- _Task to carry out_
Which lines below include the string "information"? Please show each one.

- _Raw data_
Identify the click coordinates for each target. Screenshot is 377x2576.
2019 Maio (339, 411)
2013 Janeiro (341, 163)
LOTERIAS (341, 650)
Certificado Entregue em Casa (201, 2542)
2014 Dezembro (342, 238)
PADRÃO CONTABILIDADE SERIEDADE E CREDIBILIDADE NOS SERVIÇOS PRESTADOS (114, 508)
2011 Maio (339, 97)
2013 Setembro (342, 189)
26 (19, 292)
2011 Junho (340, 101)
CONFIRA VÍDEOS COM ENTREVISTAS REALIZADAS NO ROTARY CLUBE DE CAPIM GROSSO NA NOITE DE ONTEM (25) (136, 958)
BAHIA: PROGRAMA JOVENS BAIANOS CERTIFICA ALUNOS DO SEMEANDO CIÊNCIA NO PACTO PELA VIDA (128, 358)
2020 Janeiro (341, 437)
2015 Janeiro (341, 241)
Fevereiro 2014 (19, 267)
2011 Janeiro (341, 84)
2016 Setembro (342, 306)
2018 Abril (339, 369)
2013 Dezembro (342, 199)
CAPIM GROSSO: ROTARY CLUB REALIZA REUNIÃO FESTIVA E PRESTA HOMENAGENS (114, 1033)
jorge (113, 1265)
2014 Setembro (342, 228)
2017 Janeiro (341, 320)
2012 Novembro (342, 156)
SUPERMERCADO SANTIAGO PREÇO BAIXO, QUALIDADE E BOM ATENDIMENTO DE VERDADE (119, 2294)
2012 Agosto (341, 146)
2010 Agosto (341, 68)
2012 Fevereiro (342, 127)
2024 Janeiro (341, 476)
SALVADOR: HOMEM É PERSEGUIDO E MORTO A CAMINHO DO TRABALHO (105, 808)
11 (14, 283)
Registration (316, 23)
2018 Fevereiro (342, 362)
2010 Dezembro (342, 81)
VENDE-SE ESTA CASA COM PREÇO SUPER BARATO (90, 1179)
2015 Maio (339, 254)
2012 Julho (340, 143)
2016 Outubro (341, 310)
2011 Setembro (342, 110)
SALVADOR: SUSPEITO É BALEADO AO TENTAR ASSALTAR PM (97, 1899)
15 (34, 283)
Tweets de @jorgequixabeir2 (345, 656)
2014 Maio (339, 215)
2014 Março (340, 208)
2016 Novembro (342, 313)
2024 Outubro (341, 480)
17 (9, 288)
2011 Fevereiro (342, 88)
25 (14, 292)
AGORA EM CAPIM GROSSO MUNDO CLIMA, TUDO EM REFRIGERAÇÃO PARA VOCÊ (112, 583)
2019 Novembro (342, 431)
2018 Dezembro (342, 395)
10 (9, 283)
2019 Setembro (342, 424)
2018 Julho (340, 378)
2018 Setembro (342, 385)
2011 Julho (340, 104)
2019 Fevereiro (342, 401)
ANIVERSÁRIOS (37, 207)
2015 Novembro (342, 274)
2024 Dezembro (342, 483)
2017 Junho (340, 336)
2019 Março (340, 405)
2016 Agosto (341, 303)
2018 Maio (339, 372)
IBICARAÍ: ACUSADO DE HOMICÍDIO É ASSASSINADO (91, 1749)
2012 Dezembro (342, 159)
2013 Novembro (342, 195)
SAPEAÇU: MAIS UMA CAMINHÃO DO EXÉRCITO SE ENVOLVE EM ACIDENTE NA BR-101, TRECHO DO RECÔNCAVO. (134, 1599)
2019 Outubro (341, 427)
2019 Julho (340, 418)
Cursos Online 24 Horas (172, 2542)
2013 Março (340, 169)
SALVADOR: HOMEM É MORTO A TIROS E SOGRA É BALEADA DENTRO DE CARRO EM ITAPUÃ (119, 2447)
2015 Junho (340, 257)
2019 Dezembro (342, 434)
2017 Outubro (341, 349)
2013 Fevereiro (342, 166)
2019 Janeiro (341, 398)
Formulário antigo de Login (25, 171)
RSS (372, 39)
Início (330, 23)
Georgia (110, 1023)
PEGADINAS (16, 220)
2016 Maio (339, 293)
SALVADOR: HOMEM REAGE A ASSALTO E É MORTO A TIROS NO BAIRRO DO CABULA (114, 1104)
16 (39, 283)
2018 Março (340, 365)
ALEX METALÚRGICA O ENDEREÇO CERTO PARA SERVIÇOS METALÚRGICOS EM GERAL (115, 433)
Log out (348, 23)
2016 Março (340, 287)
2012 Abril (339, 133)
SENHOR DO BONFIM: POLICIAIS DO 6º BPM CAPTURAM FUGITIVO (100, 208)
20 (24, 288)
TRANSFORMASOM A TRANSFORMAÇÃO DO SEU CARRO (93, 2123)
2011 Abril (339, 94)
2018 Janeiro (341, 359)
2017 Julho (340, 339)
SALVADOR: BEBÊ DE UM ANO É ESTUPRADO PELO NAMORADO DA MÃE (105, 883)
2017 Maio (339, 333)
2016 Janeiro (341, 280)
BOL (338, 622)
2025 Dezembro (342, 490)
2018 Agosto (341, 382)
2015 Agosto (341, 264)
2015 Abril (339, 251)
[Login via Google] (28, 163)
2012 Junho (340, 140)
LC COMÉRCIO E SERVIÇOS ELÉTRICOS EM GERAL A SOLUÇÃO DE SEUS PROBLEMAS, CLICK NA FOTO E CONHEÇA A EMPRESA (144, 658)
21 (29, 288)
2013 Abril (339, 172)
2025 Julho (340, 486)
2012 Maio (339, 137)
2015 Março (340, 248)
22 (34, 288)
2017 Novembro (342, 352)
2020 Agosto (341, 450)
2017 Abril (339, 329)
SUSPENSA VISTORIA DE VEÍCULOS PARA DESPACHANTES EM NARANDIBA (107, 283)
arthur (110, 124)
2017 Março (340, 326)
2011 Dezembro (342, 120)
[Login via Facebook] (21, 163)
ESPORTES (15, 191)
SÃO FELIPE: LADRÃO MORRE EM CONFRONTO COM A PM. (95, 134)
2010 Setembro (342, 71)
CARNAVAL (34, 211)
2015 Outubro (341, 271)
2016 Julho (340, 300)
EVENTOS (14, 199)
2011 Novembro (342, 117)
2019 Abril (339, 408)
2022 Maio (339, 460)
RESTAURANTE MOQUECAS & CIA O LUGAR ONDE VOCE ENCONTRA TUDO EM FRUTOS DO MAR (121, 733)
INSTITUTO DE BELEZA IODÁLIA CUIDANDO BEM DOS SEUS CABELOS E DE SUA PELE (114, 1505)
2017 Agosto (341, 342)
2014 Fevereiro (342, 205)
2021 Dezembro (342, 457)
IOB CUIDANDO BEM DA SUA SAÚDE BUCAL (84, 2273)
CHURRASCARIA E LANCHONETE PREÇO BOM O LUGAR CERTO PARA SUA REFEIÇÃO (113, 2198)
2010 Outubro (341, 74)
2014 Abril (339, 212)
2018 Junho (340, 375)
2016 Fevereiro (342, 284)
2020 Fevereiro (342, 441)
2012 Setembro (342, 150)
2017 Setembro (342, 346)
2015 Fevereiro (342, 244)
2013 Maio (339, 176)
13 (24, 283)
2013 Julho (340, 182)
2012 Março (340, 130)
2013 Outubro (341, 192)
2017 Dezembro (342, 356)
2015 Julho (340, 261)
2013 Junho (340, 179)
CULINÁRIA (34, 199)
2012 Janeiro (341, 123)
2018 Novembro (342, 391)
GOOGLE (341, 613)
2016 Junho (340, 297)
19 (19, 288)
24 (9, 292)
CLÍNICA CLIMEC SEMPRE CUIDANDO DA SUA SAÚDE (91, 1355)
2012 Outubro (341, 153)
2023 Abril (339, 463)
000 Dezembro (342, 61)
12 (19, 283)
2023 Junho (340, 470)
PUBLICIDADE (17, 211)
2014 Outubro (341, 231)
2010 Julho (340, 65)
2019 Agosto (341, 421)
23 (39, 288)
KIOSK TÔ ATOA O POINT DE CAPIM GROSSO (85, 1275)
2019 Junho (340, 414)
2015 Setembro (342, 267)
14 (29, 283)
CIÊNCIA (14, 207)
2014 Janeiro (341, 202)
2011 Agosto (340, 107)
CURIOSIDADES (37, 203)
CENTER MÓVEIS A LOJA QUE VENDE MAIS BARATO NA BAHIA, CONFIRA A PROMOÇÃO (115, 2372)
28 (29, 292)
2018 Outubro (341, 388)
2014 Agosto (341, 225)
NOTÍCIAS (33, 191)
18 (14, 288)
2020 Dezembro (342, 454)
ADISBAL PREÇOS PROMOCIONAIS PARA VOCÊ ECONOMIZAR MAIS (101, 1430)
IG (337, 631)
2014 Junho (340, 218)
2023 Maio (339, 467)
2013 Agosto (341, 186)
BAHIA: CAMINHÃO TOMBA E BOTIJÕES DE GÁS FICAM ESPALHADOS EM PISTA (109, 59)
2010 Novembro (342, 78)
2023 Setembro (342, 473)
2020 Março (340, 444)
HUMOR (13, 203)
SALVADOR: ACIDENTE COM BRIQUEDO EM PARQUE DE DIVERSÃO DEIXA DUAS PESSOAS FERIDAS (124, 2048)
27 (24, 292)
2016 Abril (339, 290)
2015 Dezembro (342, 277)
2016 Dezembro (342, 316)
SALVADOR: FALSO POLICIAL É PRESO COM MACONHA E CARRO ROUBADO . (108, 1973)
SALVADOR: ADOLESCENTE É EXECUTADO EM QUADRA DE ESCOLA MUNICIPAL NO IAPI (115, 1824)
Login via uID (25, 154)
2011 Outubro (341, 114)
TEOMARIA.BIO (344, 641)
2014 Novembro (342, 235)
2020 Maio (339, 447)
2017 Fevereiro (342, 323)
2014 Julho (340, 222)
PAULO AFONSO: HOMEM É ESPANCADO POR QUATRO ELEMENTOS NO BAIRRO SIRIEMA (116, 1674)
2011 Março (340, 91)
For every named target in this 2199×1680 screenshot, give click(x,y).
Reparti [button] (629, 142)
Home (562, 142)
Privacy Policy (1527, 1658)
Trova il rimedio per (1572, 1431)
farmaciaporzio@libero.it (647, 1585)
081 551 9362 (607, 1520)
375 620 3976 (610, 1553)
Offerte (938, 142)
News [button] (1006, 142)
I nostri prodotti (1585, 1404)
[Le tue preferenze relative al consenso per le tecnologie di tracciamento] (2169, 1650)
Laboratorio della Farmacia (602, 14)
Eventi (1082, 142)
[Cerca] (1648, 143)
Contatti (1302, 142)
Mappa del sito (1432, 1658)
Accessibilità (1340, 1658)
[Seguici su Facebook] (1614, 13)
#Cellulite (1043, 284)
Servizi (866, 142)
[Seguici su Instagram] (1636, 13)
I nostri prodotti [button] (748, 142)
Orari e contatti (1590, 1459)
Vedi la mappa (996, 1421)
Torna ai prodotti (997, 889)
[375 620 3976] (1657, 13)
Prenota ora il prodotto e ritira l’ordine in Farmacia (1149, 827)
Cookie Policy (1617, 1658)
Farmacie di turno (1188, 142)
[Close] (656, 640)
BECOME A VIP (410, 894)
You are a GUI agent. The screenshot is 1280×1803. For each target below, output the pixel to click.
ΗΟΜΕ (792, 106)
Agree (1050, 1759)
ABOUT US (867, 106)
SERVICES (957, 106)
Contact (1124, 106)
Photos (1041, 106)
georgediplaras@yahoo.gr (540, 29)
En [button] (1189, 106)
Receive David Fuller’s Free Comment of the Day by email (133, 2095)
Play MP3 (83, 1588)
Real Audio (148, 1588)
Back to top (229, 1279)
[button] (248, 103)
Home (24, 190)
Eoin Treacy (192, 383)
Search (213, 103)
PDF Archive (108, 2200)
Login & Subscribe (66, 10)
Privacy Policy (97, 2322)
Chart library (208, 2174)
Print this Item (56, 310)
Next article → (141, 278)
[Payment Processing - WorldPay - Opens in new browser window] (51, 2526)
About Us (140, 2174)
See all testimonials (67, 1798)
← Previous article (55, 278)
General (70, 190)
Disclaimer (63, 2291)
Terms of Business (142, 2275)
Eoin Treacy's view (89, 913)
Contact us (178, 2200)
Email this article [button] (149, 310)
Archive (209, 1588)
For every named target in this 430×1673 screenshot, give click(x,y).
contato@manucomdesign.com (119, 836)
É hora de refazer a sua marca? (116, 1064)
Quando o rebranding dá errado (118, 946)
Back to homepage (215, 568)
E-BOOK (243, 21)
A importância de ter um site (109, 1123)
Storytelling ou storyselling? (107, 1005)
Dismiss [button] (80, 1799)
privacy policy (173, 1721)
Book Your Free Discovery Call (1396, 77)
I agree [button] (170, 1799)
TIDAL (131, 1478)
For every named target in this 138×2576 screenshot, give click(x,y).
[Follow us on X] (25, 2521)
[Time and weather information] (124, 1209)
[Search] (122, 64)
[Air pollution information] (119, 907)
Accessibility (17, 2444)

- _Solved exercise_
[Time and weather information] (124, 1209)
[Air pollution information] (119, 907)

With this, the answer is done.